**AUFGABE 1:**
Beantworten Sie zum Text über Craftbierbars die folgenden Fragen:
(a) In welchem Buch ist der kurze Text erschienen?
(b) Wie viele Zapfhähne hat die Bar in Warschau?
(c) Was kostet dort eine Bierprobe im Schnapsglas?
**AUFGABE 2:**
Geben Sie aus dem Text über Craftbierbars den Abschnitt von „99 Stamperl Bier.“ bis „Hopp, hopp, hopp!“ wortgetreu wieder.
**AUFGABE 3:**
Führen Sie den Text über Craftbierbars im Anschluss an seinen letzten Satz fort.

**LESETEXT:**

┄┄┄┄┄┄┄┄┄┄┄┄┄┄┄┄┄┄┄┄

Reklame?*
Manche Craftbierbars verlangen ihren Gästen ganz schön was ab. Besonders dann, wenn das Angebot so groß ist, dass man selbst als Stammgast überfordert scheint, alle angebotenen Biere verkosten zu können.
Was soll man denn machen, wenn es sage und schreibe neunundneunzig Zapfhähne gibt, die auch alle angeschlossen sind?
Sisyphus hatte es im Vergleich wohl noch leicht …
Ich habe meine Gedanken dazu in einen kurzen Text einfließen lassen, der im Bier-Brevier Unser täglich Bier gib uns heute, erschienen ist. In diesem wunderbaren Buch, in dem Ihr für jeden Tag des Jahres einen neuen Text, ein Gedicht, einen Aphorismus, eine Parabel oder eine Persiflage zum Thema Bier findet.
99 Stamperl Bier. Ein Text vom 21. November:
unser täglich Bier gib uns heute
99 Stamperl Bier
Es gibt da diese eine Bar mitten im Zentrum Warschaus. 99 Zapfhähne und das Angebot, eine Bierprobe in einem großen Schnapsglas für nur einen Złoty, also rund 25 Cent zu bekommen.
„Geht auch eine Probe von jedem Bier?“
Der Barmann seufzt und schenkt ein. Endlos scheint die Reihe der 99 Schnapsstamperl sich über die lange Bar zu erstrecken. Also, auf geht’s!
Ein paar Alkoholfreie. „Wie Wasser!“, „Wasser!“, „Wasser!“ Hopp, hopp, hopp!
Kaum anders bei den leichten Hellen, den Exportbieren und den Pilsnern. Hopp und weg. Die Schlagzahl ist hoch, die Zeit verrinnt rasch. Bier Nummer 15 ist das erste Pale Ale. Oder war es schon die 18? Ach, egal. Weiter geht’s, nur weiter.

┄┄┄┄┄┄┄┄┄┄┄┄┄┄┄┄┄┄┄┄

**DATENZEILEN:**

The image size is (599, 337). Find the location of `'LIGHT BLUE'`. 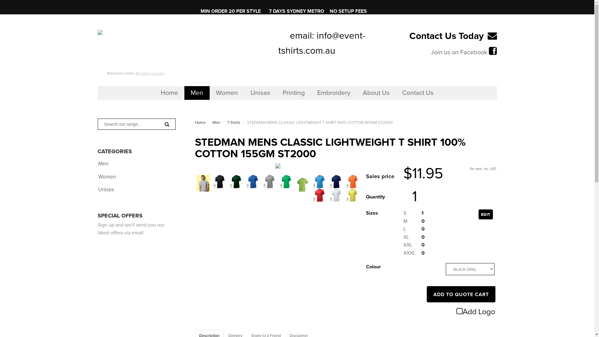

'LIGHT BLUE' is located at coordinates (319, 181).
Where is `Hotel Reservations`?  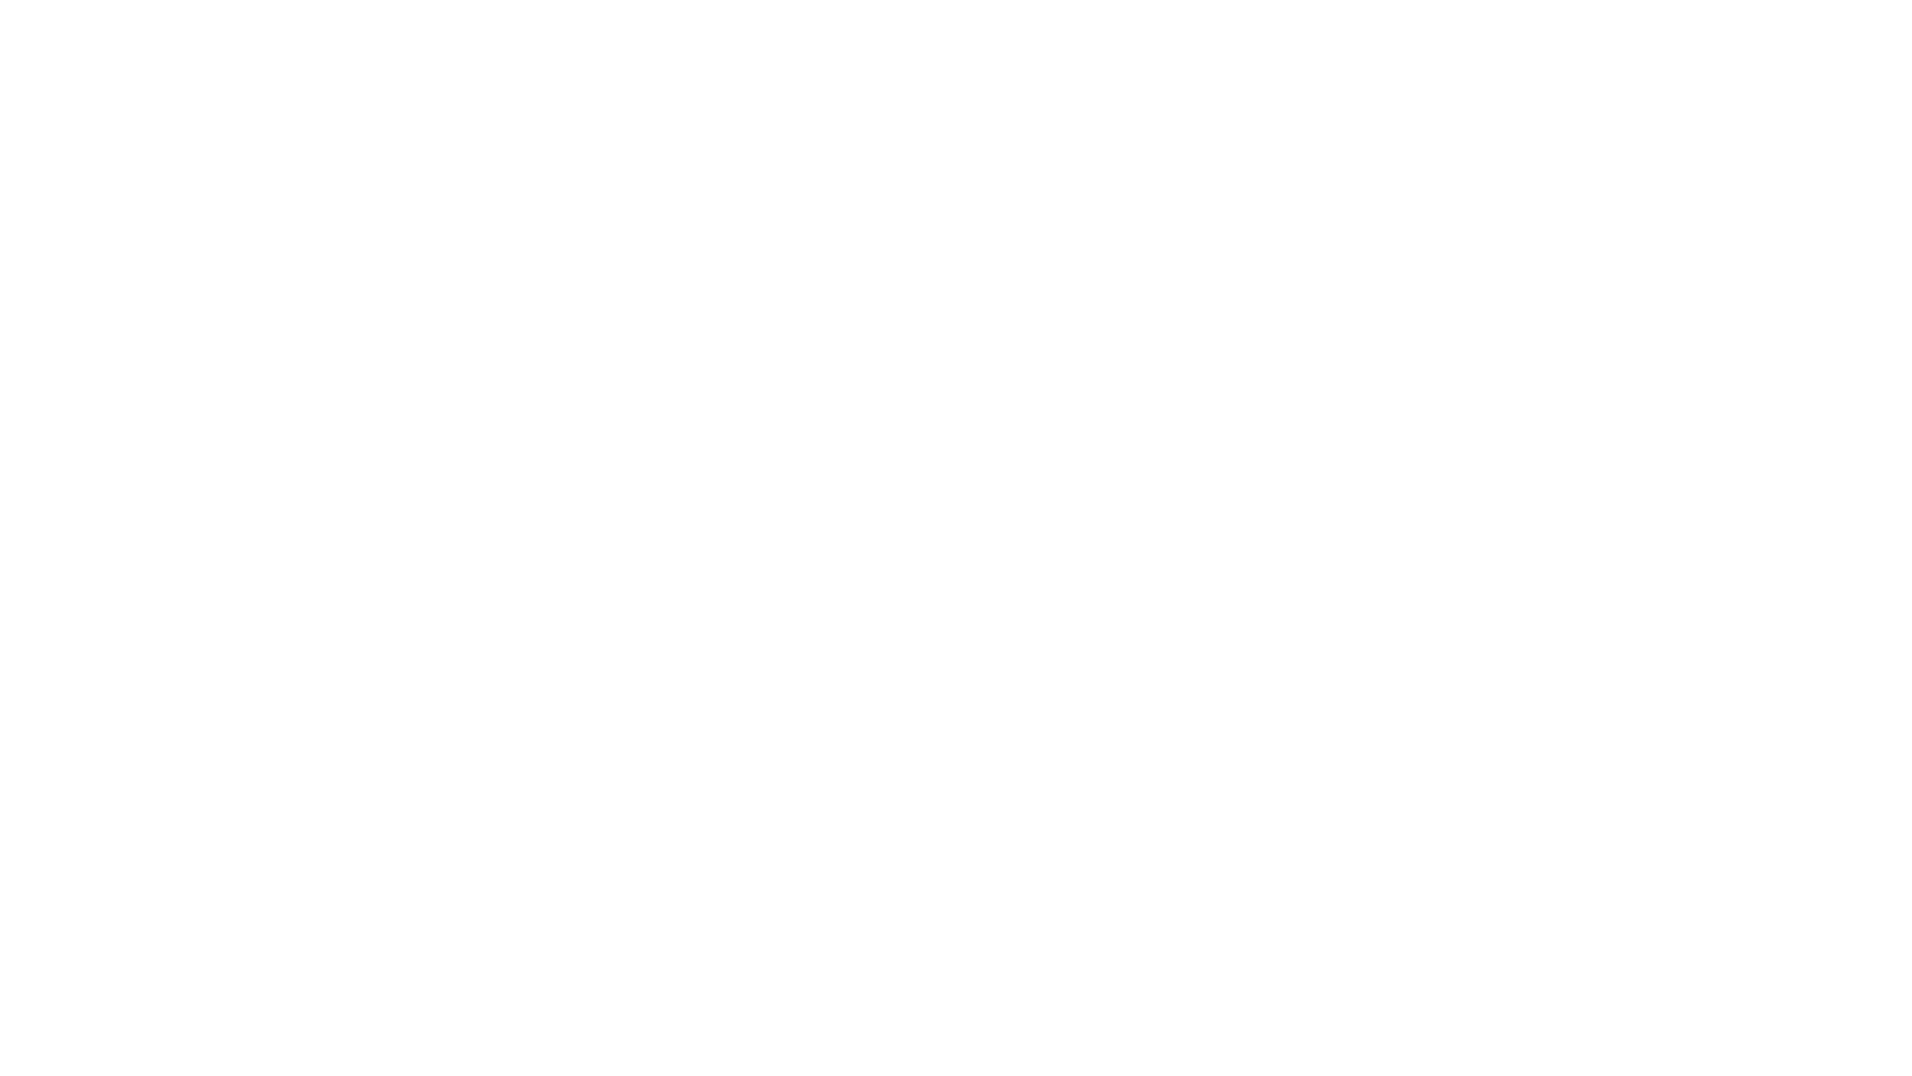
Hotel Reservations is located at coordinates (1240, 63).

┄┄┄┄┄┄┄┄┄┄┄┄┄┄┄┄┄┄┄┄

**LÖSUNG 1:**
(a) Im Bier-Brevier „Unser täglich Bier gib uns heute“.
(b) 99 Zapfhähne.
(c) Einen Złoty, also rund 25 Cent.

**LÖSUNG 2:**
99 Stamperl Bier. Ein Text vom 21. November:
unser täglich Bier gib uns heute
99 Stamperl Bier
Es gibt da diese eine Bar mitten im Zentrum Warschaus. 99 Zapfhähne und das Angebot, eine Bierprobe in einem großen Schnapsglas für nur einen Złoty, also rund 25 Cent zu bekommen.
„Geht auch eine Probe von jedem Bier?“
Der Barmann seufzt und schenkt ein. Endlos scheint die Reihe der 99 Schnapsstamperl sich über die lange Bar zu erstrecken. Also, auf geht’s!
Ein paar Alkoholfreie. „Wie Wasser!“, „Wasser!“, „Wasser!“ Hopp, hopp, hopp!

**LÖSUNG 3:**
Ein halbes Dutzend einfache Dunkle, ein halbes Dutzend India Pale Ales. Geht doch. Jedes schmeckt irgendwie anders. Oder doch alles gleich? Langsam sinkt die Frequenz. Darf ich mal ein Wasser zwischendurch?
Weiter. Oh, was war das? Ein Stout? Ein Imperial Stout gar? Ein Russian Imperial Stout? Bestimmt acht oder neun Prozent. Oho!
Zwei Drittel des Wegs sind geschafft. Die Konzentration lässt nach. Der Kopf beginnt zu brummen. Die Zunge klebt am Gaumen. Die Biere werden immer stärker. Hopfenbomben, Malzgranaten, kleine Alkoholexplosionen. Bierkrieg! Schweres Gefecht!
Puh, was für ein Nachgeschmack. Bäh! … Ach so, das war was Fassgereiftes? Hm, könnte ich dann nochmal…? Äh, nein, besser nicht. Ein Dutzend Gläser muss ich noch.
Oh, alles dreht sich. Der Kopf wie in Watte gepackt. Wie fernes Meeresrauschen erreichen mich die Stimmen der anderen. Die Lichter über der Theke flackern und beginnen zu tanzen. Ein halb getrunkenes Glas Rauchbock ergießt sich über die Theke. War ich das? Klebrig pappt der Eisbock meine Zunge an den Gaumen.
Ich will schlucken, aber esss geht nicht. Meine Tsssunge kllllebt. Drei, vier Gläser noch. Oder so.
Stehen da noch zwei, oder sehe ich doppelt. Mühsam greife ich ssswischen die beiden Gläser. Oder isses jetsss doch nur eins?
Eine letzte Handbewegung. Geschafft! 99 Biere „fachmännisch verkostet“. Hast Du mitgeschrieben, was ich getrunken habe? Was? Wie es geschmeckt hat? Oh, ich weiß nicht, ist mir auch egal. Ich bin durch… So was von durch…
99 Stamperl Bier
unser täglich Bier gib uns heute
Mehr über dieses wunderbare Buch, aus dem dieser Text stammt, hier und unter den Hashtags #bierbrevier und #unsertaeglichbiergibunsheute in den Social Media.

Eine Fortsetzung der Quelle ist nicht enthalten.